KEYNOTE: ANIMALS, ACRITARCHS AND MOLECULAR CLOCKS: WHAT MAKES THE PROTEROZOIC DIFFERENT?
Molecular clocks offer an independent approach to resolving this issue, but differing algorithms and calibration points yield conspicuously discordant divergence times for early metazoan evolution. Using a set of seven nuclear-encoded protein sequences calibrated with respect to echinoderms, insects, bivalves and gastropods we have calculated sponge/eumetazoan and cnidarian/bilaterian divergence times using both distance (ME) and likelihood (ML) molecular clocks: Minimum Evolution brackets the appearance of eumetazoans (non-sponge animals) between 634 Ma and 604 Ma, whereas Maximum Likelihood puts it between 867 Ma and 748 Ma.
By virtue of their motility and differentiated gut eumetazoans represent a singularly powerful ecological and evolutionary challenge, capable of driving both extinction and radiation.

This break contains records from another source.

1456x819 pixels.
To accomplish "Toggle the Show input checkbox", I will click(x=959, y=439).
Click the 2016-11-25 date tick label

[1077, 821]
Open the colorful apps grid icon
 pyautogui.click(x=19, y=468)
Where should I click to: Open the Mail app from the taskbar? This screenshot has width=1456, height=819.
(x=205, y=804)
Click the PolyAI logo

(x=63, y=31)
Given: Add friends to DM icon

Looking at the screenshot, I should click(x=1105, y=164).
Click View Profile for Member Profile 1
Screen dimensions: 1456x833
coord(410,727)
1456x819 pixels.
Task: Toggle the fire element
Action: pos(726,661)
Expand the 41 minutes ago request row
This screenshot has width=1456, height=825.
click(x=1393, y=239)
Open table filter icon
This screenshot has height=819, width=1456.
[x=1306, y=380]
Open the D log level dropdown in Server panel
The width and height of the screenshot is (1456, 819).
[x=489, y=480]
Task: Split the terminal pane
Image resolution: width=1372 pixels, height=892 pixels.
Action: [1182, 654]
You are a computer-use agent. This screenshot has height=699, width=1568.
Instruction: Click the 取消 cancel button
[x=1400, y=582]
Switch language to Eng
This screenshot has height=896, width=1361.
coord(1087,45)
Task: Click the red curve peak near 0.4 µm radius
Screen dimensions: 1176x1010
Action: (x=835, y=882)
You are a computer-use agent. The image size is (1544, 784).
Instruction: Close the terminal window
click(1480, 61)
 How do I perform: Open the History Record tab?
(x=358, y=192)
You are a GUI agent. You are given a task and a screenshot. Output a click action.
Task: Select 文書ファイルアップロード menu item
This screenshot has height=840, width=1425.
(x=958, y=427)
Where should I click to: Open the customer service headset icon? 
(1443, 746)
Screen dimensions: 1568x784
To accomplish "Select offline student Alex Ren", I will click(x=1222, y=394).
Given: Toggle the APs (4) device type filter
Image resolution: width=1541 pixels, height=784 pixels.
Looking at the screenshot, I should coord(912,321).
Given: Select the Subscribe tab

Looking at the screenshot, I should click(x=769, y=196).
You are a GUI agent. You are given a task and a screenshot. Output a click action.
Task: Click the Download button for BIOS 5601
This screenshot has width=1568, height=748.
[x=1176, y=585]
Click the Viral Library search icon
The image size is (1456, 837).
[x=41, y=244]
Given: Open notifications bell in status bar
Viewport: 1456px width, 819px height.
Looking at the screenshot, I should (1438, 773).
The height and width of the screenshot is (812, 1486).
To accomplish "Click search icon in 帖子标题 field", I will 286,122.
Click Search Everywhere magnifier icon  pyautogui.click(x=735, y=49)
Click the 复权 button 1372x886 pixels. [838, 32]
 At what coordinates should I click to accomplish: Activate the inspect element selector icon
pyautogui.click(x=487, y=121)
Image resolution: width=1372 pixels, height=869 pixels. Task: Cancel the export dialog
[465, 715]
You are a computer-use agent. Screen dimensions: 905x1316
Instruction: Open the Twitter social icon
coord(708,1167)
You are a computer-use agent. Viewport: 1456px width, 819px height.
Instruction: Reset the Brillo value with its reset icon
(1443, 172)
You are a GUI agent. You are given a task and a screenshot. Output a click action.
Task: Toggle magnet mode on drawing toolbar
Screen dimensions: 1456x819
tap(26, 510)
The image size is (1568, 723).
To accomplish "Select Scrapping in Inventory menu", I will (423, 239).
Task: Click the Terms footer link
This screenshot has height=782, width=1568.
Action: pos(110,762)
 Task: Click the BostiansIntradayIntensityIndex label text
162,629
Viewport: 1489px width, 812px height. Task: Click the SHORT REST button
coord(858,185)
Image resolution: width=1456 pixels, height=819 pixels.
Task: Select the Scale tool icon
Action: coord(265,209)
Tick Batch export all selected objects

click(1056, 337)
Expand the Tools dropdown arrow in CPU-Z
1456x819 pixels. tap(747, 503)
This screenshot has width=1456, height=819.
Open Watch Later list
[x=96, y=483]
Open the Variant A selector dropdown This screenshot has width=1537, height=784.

Thus, we expect the evolution of eumetazoans to be accompanied by a major shift in evolutionary tempo and mode, whether or not they are recognised directly in the fossil record. Significantly, the Proterozoic record of acritarchs (essentially the whole of the eukaryotic record prior to 580 Ma) documents a major regime change in the early Ediacaran (ca. 635 Ma) including: 1) disappearance of low-diversity, evolutionarily static, pre-Ediacaran acanthomorphs; 2) radiation of a high-diversity, short-lived Doushantuo-Pertatataka microbiota; and 3) an order-of-magnitude increase in evolutionary turnover rate. Combined with our ME molecular clock estimate, this pronounced turnover the first measurable extinction and radiation in the whole of the fossil record presents positive, and compelling, evidence for the appearance of eumetazoans at or around 635 Ma. By extension, much of the character of the Proterozoic can be ascribed to the bona fide absence of eumetazoans even small ones.